TASK BRIEF: Reproduce the material from its beginning up to and including the line with "click(631, 121)", swapping "gear icon" for "cog icon" and keeping everything else the same. Omit the pictures from your copy.

(Material on locating items on screens)
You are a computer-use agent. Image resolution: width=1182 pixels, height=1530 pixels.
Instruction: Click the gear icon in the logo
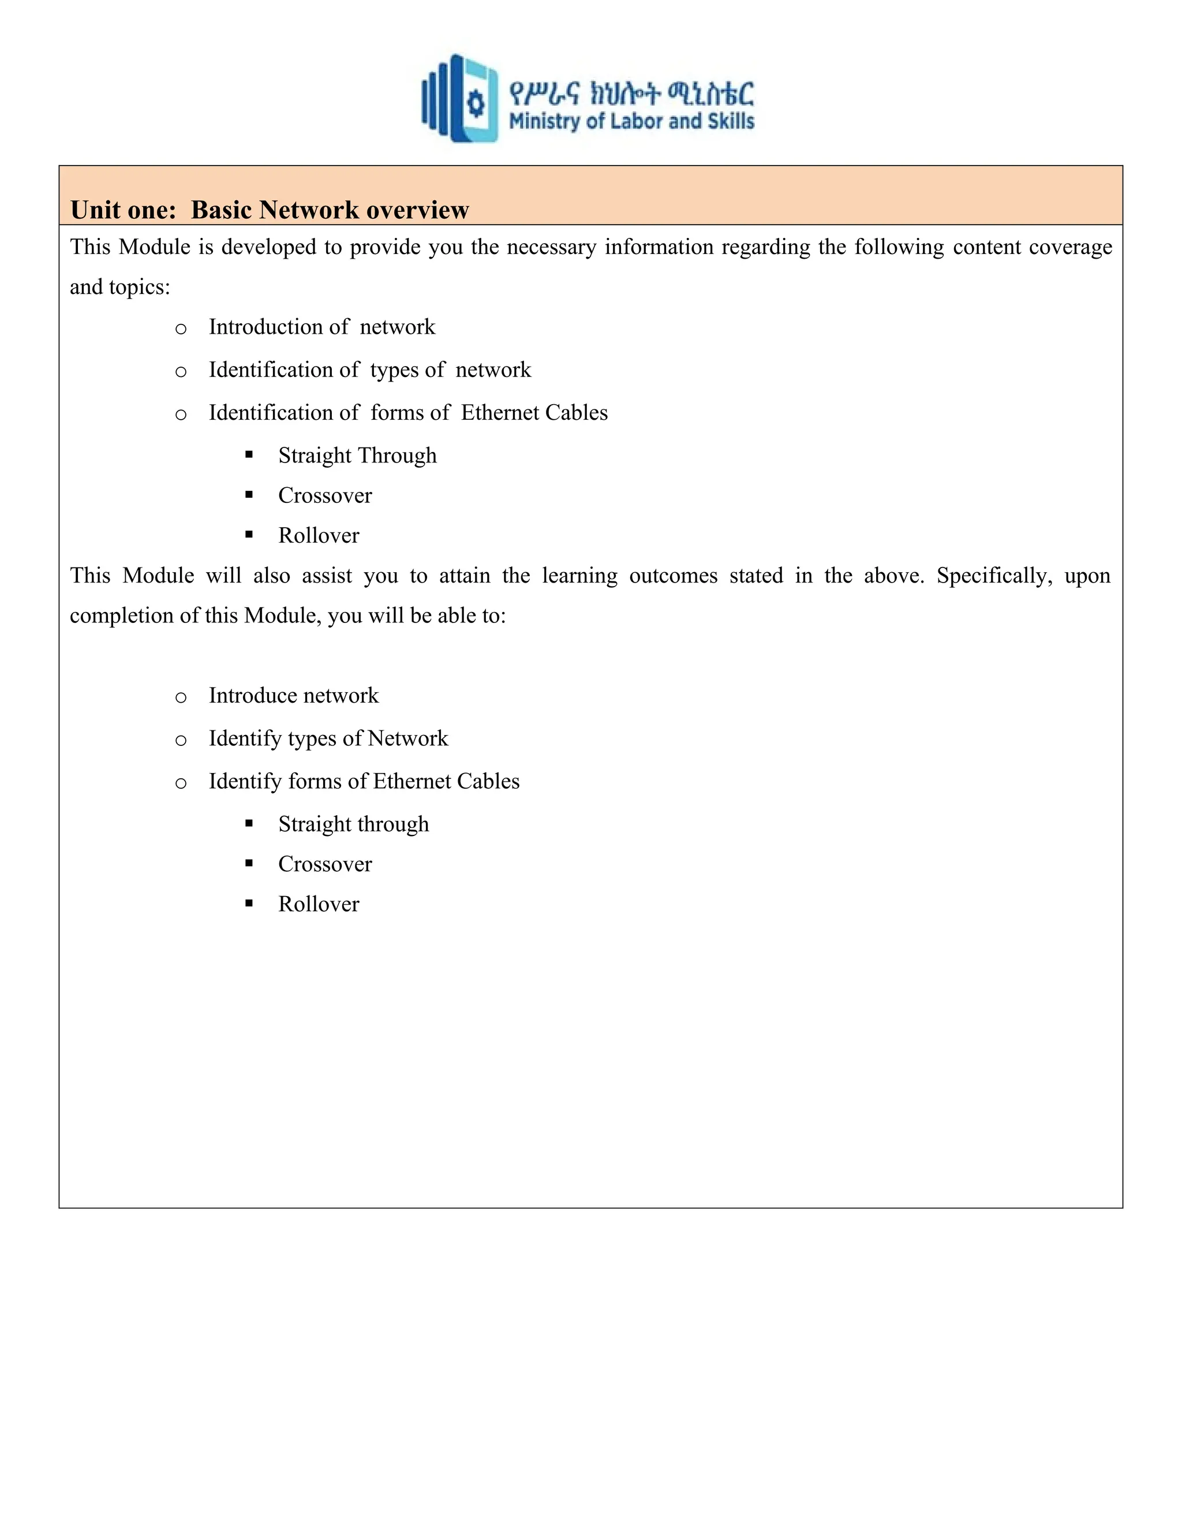click(476, 104)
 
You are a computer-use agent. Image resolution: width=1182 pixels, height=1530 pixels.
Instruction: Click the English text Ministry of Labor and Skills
click(631, 121)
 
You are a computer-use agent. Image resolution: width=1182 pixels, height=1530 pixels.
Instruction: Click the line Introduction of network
click(321, 327)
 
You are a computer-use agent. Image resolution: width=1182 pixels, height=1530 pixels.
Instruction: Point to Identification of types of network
click(370, 370)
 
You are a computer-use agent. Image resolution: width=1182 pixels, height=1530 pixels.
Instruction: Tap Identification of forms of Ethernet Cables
click(407, 413)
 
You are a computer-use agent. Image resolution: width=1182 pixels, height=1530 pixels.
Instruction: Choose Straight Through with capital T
click(357, 456)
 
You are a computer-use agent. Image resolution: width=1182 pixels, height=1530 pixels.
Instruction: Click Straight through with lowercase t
click(354, 824)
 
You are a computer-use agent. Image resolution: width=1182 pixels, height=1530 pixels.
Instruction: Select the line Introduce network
click(293, 696)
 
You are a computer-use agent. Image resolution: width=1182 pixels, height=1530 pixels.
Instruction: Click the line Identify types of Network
click(328, 738)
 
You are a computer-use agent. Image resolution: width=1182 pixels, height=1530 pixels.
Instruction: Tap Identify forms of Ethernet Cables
click(364, 781)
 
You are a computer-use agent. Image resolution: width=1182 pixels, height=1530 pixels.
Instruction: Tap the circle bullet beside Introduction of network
click(181, 329)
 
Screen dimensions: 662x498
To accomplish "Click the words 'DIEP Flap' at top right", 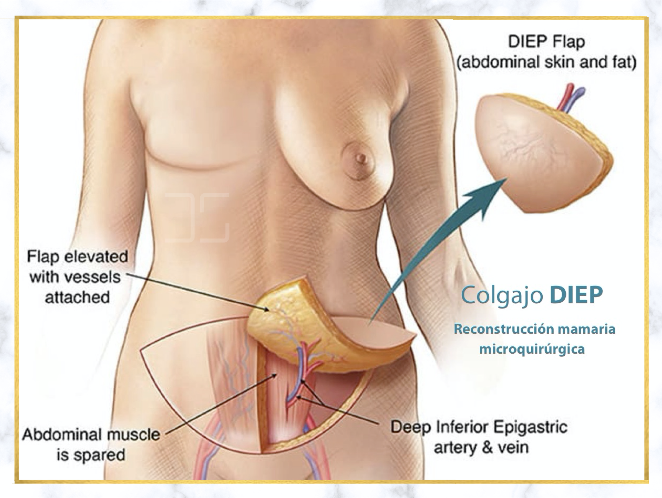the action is coord(546,42).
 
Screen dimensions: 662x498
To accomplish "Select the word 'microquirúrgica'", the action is coord(532,349).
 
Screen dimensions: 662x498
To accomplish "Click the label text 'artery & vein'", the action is coord(481,448).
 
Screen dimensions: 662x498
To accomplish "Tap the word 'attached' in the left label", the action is coord(77,297).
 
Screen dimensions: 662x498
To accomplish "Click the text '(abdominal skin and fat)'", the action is coord(546,63).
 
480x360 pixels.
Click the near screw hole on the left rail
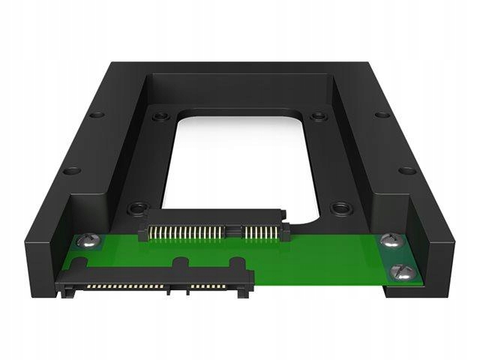coord(72,170)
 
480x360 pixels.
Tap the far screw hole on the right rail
coord(382,115)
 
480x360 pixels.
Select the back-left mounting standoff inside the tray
coord(159,117)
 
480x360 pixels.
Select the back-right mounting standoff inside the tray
coord(319,117)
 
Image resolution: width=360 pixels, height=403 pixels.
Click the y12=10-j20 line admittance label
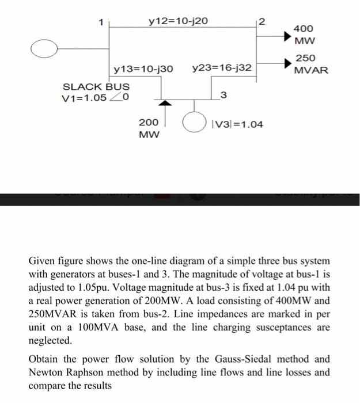pyautogui.click(x=178, y=22)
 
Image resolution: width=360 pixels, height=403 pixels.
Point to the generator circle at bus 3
pyautogui.click(x=195, y=123)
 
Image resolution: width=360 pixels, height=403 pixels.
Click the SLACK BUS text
pyautogui.click(x=95, y=86)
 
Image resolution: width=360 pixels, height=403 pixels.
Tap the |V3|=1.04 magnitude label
pyautogui.click(x=237, y=123)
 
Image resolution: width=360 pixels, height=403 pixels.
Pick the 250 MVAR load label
pyautogui.click(x=310, y=64)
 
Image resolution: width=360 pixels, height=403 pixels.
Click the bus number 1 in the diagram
pyautogui.click(x=101, y=23)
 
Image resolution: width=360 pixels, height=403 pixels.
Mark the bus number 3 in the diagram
pyautogui.click(x=225, y=94)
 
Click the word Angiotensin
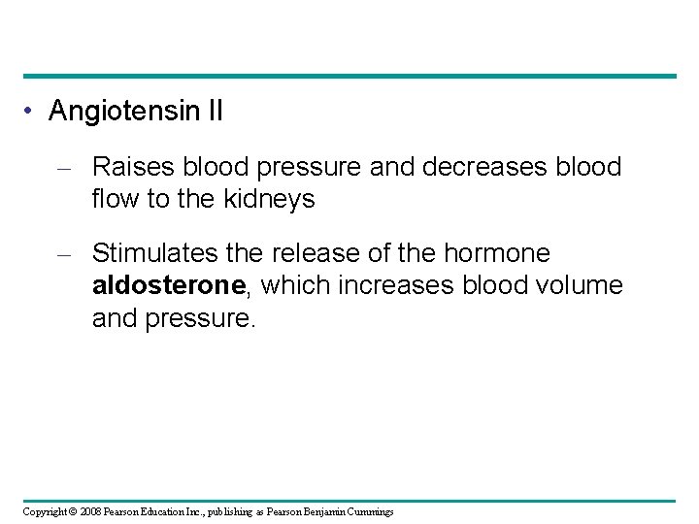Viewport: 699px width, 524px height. [x=124, y=112]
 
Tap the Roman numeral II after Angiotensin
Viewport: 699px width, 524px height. [x=215, y=112]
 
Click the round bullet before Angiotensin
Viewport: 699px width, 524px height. [x=32, y=112]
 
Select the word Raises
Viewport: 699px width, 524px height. [x=128, y=167]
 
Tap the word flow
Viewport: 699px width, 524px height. [x=114, y=199]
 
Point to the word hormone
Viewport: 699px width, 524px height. [x=497, y=253]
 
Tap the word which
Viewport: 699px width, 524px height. [x=292, y=285]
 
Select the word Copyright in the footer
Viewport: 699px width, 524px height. [x=45, y=511]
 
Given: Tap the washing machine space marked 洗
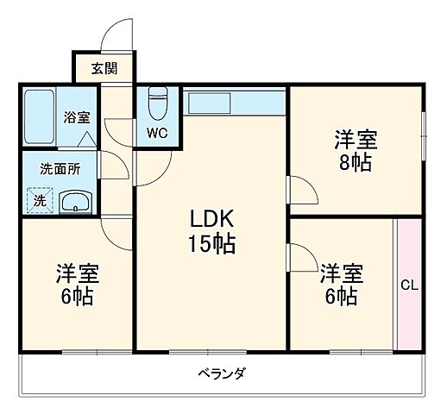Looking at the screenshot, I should tap(39, 201).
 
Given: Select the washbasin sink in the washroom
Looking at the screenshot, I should tap(76, 202).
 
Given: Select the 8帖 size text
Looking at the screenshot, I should tap(355, 162).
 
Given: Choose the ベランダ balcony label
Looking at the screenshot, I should tap(222, 373).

OUTPUT BELOW:
You are a computer-use agent. Image resolution: width=1182 pixels, height=1530 pixels.
Instruction: Click the cog icon in the logo
click(476, 104)
 
You are a computer-use agent. Image resolution: width=1182 pixels, height=1530 pixels.
Instruction: Click the English text Ministry of Labor and Skills
click(631, 121)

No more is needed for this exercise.